Mario Adinolfi agli arresti domiciliari per truffa ed evasione fiscale
Questa mattina, Mario Adinolfi è stato raggiunto da un provvedimento che scuote il mondo politico e mediatico. Il giornalista e leader del Popolo della Famiglia è finito ai domiciliari, con accuse che pesano come un macigno: truffa ed evasione fiscale. La Guardia di Finanza, su ordine della Procura di Roma, ha chiuso il cerchio dopo un’indagine serrata. Al centro c’è un sistema chiamato “scommessa collettiva”, una raccolta fondi mascherata da promessa di guadagni legati a scommesse sportive. Soldi che, secondo gli investigatori, avrebbero eluso il fisco per circa 400 mila euro.
Le accuse contro Adinolfi si concentrano proprio sul circuito delle “scommesse collettive”. In pratica, si trattava di raccogliere soldi da investitori privati con la promessa di profitti legati ai risultati di scommesse sportive. Dietro questa facciata, però, secondo gli inquirenti si sarebbe nascosta una gestione opaca dei fondi, con somme occultate e risorse distratte. L’indagine ha portato alla luce una serie di operazioni sospette, rivelando un intreccio complicato tra la raccolta del denaro e il suo utilizzo poco trasparente.
In parallelo, Adinolfi è accusato di aver evaso il fisco per circa 400 mila euro, somme che secondo gli investigatori non sarebbero mai state versate allo Stato. La Procura ha quindi aggiunto queste accuse a quelle di truffa, aggravando la posizione del giornalista ora ai domiciliari. Il caso ha attirato grande attenzione, anche per il ruolo pubblico di Adinolfi e le possibili ripercussioni sul piano finanziario e legale.
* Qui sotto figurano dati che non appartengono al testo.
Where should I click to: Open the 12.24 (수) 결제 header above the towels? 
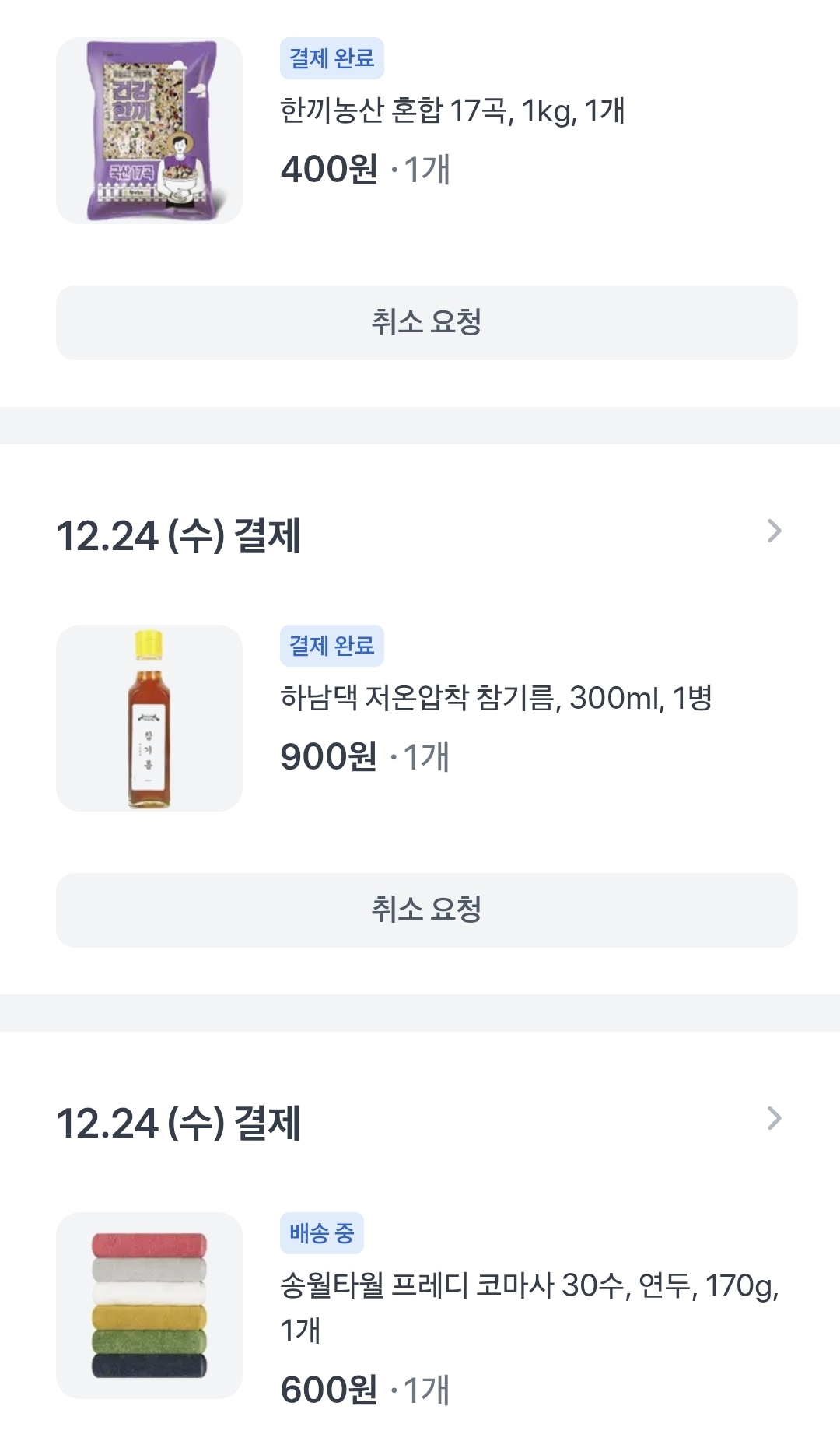(179, 1124)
Tra le persone coinvolte c’è una donna di 66 anni, gravemente disabile e senza famiglia di supporto, che ha denunciato pubblicamente la sua situazione. Per tutelarne la privacy, viene indicata con uno pseudonimo. Tra novembre 2019 e settembre 2022, ha versato circa 82 mila euro in dieci tranche tramite Postagiro. Di quella somma, però, è riuscita a recuperare meno di un terzo. Una perdita pesantissima, che ha messo in crisi la sua situazione economica: vive di pensione e ora fatica a coprire le spese mediche e le bollette.
La donna aveva deciso di affidarsi a Adinolfi, di cui seguiva da tempo le opinioni su Radio Maria e sui social, dove commentava spesso fatti di attualità. Il suo racconto è stato riportato da Il Fatto Quotidiano. Lei spera che si arrivi a una denuncia ufficiale per fare chiarezza e capire chi dice la verità in questa intricata vicenda di investimenti finiti male e presunti inganni.
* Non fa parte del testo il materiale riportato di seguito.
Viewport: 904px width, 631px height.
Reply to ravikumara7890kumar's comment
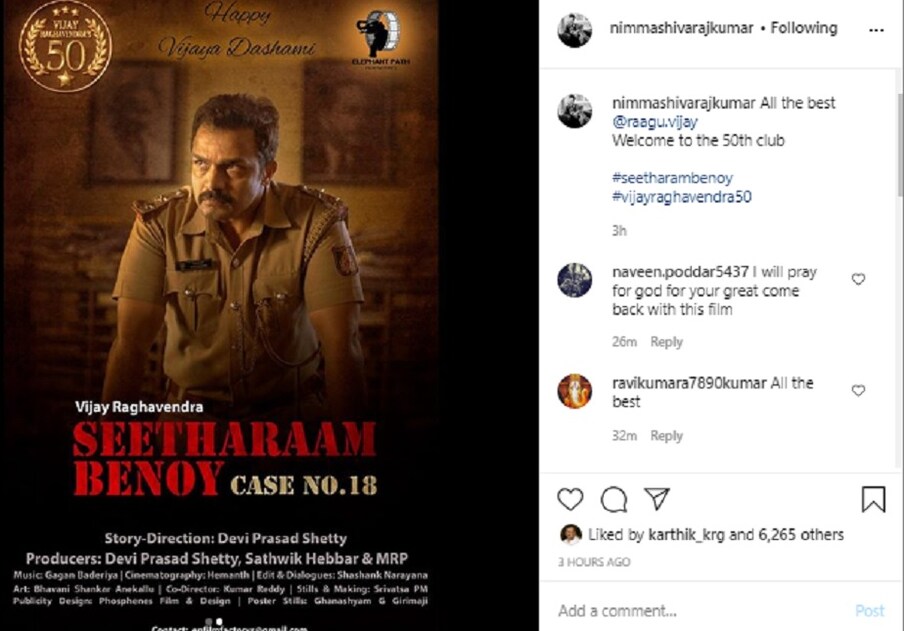[x=666, y=435]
Di fronte alle accuse, Adinolfi ha respinto tutto con forza. Ha definito l’inchiesta un’“azione estorsiva di stampo camorristico” mirata proprio a colpirlo. Con queste parole, si è messo nettamente in contrapposizione con quanto sostenuto dalla Procura. Ha ribadito che dietro agli arresti domiciliari ci sarebbe una campagna denigratoria, non un procedimento fondato su prove solide.
Ora si attendono gli sviluppi giudiziari, che dovranno fare chiarezza su quanto accaduto e stabilire se davvero ci siano stati reati come la truffa o l’evasione fiscale. Nel frattempo, l’inchiesta continua e l’attenzione resta alta. La decisione di mettere agli arresti domiciliari un personaggio come Adinolfi scuote il mondo politico e mediatico, aprendo interrogativi sulle modalità con cui personalità pubbliche gestiscono la fiducia e i soldi di chi investe.